■ Source data ■
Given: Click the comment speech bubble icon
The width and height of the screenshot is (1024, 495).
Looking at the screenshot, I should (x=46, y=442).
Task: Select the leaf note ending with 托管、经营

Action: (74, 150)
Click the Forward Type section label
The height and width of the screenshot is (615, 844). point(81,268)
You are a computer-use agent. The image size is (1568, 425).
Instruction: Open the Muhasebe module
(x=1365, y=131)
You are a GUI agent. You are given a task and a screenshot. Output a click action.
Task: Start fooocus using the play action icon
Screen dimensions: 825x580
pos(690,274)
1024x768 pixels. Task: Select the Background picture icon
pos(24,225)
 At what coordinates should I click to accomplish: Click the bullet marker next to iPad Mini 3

■ Work to complete ■
Repeat the listing exactly, keeping every word in place.

■ Solution for this problem ■
Given: Click the comment speech bubble icon
The width and height of the screenshot is (1024, 495).
Looking at the screenshot, I should (x=46, y=442).
Task: Select the leaf note ending with 托管、经营

Action: (74, 150)
Click the Forward Type section label
The height and width of the screenshot is (615, 844). point(81,268)
You are a computer-use agent. The image size is (1568, 425).
Instruction: Open the Muhasebe module
(x=1365, y=131)
You are a GUI agent. You are given a task and a screenshot. Output a click action.
Task: Start fooocus using the play action icon
Screen dimensions: 825x580
pos(690,274)
1024x768 pixels. Task: Select the Background picture icon
pos(24,225)
 At what coordinates should I click to accomplish: Click the bullet marker next to iPad Mini 3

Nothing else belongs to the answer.